# [Short problem]
Rewrite the records from the very first line up to and including the line with "pyautogui.click(x=1447, y=626)" as a numbered list, leaving out any blank lines.

# [Extracted information]
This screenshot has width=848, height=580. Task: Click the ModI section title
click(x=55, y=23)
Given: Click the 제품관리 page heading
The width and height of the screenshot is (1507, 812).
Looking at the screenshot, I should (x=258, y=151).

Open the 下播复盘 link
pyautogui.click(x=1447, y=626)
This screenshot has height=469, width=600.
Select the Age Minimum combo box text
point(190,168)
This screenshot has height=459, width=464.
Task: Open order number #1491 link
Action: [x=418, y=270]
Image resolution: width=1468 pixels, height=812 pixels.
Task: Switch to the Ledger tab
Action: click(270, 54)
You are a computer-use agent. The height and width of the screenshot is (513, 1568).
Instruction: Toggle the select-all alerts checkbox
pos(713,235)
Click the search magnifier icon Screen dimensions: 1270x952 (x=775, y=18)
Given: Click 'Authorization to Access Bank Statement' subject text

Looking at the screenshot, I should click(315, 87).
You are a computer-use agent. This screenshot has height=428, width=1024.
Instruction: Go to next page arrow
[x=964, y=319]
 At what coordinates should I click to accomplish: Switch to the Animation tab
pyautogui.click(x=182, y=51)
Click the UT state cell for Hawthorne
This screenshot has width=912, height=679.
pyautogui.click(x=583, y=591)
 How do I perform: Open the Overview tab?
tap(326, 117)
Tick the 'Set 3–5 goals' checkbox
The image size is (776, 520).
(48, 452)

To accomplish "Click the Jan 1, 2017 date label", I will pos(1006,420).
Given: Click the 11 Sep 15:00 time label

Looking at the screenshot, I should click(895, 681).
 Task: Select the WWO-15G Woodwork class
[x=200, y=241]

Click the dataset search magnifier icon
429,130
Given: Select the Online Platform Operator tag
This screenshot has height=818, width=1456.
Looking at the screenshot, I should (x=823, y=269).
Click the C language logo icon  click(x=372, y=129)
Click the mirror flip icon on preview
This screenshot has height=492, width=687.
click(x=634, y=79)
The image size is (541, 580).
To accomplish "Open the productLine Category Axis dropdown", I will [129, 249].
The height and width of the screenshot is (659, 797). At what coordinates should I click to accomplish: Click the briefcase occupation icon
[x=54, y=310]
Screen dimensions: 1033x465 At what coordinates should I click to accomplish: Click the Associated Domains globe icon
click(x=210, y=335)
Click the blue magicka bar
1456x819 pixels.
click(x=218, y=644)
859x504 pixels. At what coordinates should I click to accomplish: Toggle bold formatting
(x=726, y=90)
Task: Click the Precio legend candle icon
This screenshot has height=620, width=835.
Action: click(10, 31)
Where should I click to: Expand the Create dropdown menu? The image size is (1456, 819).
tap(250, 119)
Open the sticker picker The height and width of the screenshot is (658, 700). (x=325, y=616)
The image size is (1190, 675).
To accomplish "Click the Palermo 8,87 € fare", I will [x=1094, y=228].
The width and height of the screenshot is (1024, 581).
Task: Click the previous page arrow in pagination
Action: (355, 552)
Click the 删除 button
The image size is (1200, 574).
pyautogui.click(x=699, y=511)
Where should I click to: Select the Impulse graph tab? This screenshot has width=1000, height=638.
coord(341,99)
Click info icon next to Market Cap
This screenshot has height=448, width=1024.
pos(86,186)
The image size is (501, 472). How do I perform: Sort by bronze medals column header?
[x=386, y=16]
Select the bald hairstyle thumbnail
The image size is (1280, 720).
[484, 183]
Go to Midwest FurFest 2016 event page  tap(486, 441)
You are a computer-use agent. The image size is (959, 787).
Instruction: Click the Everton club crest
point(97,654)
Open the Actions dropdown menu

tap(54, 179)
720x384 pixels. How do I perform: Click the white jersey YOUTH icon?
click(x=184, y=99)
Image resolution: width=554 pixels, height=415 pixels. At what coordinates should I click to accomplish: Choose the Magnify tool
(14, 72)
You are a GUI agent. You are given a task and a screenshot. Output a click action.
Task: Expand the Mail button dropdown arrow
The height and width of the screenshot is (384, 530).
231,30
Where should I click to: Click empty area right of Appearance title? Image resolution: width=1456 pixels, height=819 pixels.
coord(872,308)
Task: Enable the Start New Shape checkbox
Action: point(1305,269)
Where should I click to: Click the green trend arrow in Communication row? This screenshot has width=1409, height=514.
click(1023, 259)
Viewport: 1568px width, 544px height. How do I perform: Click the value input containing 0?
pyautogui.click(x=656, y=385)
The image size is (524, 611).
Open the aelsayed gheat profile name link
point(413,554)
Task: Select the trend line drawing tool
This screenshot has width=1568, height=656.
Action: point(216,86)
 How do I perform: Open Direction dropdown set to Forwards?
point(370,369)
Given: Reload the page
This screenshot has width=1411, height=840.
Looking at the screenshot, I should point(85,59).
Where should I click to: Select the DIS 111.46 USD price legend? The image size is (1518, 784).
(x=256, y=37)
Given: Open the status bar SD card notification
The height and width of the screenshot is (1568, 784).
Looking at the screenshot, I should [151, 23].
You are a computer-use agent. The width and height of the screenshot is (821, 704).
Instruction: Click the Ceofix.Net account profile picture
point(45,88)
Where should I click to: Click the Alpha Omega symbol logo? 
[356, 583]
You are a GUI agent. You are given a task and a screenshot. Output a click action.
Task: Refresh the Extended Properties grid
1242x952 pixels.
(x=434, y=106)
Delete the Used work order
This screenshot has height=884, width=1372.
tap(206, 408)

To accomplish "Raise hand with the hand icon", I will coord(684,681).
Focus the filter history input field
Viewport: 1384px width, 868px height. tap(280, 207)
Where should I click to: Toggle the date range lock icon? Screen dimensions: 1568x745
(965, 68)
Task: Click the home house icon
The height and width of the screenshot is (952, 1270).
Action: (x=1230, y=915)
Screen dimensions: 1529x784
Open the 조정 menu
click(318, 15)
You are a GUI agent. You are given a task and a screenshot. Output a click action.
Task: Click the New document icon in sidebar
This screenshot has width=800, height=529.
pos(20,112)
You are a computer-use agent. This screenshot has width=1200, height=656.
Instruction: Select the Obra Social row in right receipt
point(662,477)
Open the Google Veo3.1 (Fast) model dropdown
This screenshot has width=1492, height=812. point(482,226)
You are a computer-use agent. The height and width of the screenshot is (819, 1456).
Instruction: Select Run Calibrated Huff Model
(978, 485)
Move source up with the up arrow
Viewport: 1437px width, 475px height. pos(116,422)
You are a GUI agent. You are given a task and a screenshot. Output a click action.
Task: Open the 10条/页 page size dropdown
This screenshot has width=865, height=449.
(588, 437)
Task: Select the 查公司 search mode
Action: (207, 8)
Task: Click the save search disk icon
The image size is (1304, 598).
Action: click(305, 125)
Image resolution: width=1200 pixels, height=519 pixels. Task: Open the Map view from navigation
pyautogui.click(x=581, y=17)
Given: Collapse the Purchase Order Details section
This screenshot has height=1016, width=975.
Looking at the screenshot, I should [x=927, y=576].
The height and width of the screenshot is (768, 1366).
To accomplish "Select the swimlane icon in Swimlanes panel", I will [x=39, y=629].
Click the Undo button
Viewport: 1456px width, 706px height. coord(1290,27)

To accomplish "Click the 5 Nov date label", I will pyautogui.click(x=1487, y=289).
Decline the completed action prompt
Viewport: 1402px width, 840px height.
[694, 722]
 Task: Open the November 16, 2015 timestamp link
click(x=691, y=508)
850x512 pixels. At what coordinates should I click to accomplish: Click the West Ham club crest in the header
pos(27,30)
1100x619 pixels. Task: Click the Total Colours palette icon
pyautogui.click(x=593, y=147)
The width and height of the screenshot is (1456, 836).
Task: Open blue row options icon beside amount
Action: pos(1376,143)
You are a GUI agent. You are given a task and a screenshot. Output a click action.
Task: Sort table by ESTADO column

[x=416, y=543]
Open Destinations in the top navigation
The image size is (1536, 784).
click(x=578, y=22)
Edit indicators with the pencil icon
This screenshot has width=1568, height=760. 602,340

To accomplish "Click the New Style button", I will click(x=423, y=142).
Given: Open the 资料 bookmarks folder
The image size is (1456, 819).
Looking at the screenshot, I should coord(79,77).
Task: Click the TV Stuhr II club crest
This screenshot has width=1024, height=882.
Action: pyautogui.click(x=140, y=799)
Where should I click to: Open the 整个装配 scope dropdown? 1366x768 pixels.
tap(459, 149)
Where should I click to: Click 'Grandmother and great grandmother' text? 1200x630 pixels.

# [The reply]
1. This screenshot has width=848, height=580. Task: Click the ModI section title
2. click(x=55, y=23)
3. Given: Click the 제품관리 page heading
4. The width and height of the screenshot is (1507, 812).
5. Looking at the screenshot, I should (x=258, y=151).
6. Open the 下播复盘 link
7. pyautogui.click(x=1447, y=626)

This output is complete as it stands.